Orang terakhir adalah Lin Qian, yang ditugaskan untuk pekerjaan umum dan tugas-tugas lain yang diberikan kepadanya.

Di hari pertama, seluruh tim bekerja hingga lewat tengah malam, termasuk Gu Yanzhi. Setelah diskusi yang intens dan banyak peninjauan kembali, langkah awal serangan balik untuk menghadapi krisis telah dimatangkan saat fajar tiba.

Menentang semua perselisihan, Gu Yanzhi bersikeras bahwa Aida harus menjadi yang pertama untuk tampil dan meminta maaf, menarik semua produknya yang diragukan, dan menanggung kerugian. Rencananya bahkan lebih drastis daripada yang dipikirkan Lin Qian. Menjaga kerahasiaan mutlak strategi ini, konferensi pers yang tidak diprediksi, dan pernyataan yang tegas kepada publik. Mereka harus berhasil menandai kebangkitannya dalam langkah pertama ini, mengejutkan konsumen dan sekaligus para pesaing, dan menjatuhkan lawan bahkan sebelum mereka sempat bereaksi.

Lin Qian terkesan dengan Gu Yanzhi.

Dengan jadwal yang baru, semua orang bekerja rajin sampai malam hari.

Pukul sebelas malam keesokan harinya, Lin Qian masih lembur menyelesaikan pekerjaannya sendirian di kantor.

Tidak ada orang lain yang cukup kuat untuk bekerja selama itu. Malam itu, Gu Yanzhi akhirnya memperbolehkan semua anggota untuk kembali ke wisma dan beristirahat untuk berjuang lebih giat lagi keesokan harinya. Tetapi Lin Qian harus menyelesaikan fotokopi dan menjilid brosur-brosur untuk konferensi pers, sehingga dia harus tetap tinggal di kantor.

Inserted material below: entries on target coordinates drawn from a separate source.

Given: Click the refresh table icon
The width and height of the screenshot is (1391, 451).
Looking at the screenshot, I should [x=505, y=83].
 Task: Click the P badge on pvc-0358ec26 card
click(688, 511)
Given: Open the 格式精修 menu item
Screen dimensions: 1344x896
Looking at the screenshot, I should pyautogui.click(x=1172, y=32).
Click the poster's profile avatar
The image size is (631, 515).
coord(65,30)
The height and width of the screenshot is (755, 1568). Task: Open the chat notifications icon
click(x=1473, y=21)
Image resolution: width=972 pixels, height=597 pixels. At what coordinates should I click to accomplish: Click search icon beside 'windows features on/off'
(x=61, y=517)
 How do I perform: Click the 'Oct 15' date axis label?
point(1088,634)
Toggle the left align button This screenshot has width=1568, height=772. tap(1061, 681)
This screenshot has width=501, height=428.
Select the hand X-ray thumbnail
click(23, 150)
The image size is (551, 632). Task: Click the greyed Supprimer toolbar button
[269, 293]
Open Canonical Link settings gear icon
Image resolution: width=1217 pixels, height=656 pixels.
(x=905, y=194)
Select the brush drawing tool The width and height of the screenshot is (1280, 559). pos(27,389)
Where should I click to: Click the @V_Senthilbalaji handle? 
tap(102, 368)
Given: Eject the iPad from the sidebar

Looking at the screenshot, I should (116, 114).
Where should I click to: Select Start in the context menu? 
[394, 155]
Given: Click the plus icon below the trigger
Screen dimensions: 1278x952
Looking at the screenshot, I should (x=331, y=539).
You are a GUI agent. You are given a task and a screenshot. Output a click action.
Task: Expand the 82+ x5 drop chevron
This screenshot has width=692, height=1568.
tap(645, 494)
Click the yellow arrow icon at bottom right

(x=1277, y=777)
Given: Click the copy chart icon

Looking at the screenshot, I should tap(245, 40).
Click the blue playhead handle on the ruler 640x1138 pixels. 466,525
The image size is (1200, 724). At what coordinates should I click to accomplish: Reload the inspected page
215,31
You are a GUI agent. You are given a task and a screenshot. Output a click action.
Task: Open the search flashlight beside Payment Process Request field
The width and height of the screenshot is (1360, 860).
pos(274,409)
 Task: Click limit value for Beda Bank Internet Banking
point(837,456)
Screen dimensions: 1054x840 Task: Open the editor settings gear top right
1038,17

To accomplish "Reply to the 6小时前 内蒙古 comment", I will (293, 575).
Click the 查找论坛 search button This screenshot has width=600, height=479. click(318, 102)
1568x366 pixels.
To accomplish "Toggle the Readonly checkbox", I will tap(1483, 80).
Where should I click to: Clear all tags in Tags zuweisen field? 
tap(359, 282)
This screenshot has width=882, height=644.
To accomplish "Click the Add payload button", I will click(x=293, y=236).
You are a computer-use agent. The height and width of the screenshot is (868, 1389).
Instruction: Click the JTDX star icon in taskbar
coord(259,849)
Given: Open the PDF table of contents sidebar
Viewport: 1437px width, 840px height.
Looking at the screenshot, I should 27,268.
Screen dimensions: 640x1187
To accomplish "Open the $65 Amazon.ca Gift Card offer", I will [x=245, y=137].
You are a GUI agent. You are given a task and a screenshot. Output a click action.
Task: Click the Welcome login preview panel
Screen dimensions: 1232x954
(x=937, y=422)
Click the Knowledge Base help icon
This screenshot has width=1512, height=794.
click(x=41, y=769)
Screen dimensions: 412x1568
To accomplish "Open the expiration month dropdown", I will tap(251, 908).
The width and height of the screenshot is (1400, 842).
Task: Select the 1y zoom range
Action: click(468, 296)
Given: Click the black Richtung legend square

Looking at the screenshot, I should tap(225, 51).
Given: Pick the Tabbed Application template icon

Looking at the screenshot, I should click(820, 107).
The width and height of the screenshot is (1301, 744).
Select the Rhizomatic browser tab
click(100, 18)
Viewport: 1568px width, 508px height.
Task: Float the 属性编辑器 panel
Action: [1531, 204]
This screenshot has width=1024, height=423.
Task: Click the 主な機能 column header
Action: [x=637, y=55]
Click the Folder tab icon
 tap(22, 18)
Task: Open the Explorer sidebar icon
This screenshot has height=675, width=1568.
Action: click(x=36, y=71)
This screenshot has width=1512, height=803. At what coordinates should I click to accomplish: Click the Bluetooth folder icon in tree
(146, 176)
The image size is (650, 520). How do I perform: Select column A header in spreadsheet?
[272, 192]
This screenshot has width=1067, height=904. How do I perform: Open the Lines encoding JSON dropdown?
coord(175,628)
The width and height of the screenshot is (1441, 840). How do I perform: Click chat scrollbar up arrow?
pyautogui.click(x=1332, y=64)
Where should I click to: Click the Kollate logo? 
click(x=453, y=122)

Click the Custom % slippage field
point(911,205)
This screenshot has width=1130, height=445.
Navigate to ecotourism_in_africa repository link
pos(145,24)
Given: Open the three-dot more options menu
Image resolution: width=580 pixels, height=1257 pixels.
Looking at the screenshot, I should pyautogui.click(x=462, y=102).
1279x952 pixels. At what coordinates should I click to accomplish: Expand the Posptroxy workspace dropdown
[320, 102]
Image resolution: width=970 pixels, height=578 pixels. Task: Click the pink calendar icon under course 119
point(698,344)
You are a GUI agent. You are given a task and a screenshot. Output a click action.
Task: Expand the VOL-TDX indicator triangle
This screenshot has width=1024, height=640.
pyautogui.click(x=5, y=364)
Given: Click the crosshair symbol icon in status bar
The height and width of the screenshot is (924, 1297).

Malam membeku ditengah musim dingin di wilayah selatan. Ruang kantor itu terlalu besar untuk dihangatkan, bahkan ketika pemanas ruangan telah dinyalakan. Penjaga keamanan yang bertugas di gedung itu sudah mulai lebih awal membakar batubara untuk menghangatkan semua orang.

Petugas keamanan itu adalah salah satu junior Li Zhicheng dan tetangga akrab Lin Qian. Namanya adalah Gao Lang. Dia banyak membantu Lin Qian belakangan ini, dengan hal-hal seperti memesan makanan, mengganti kendi air minum, dan mengantar dokumen.

Ketika itu tengah malam suasana menjadi sunyi. Lin Qian menghangatkan tangannya diatas perapian batubara. Diluar jendela, keheningan malam membuat kegelapan terasa suram. Di kantor, hanya suara mesin fotokopi yang terdengar berulang-ulang, membuat ruangan kantor yang lega itu semakin dingin dan sunyi.

Sesaat kemudian, seseorang masuk.

Ternyata Gao Lang dengan tas besar di tangannya, yang terlihat berat. Napasnya dingin ketika dia berjalan mendekati Lin Qian. "Kenapa kau masih disini?"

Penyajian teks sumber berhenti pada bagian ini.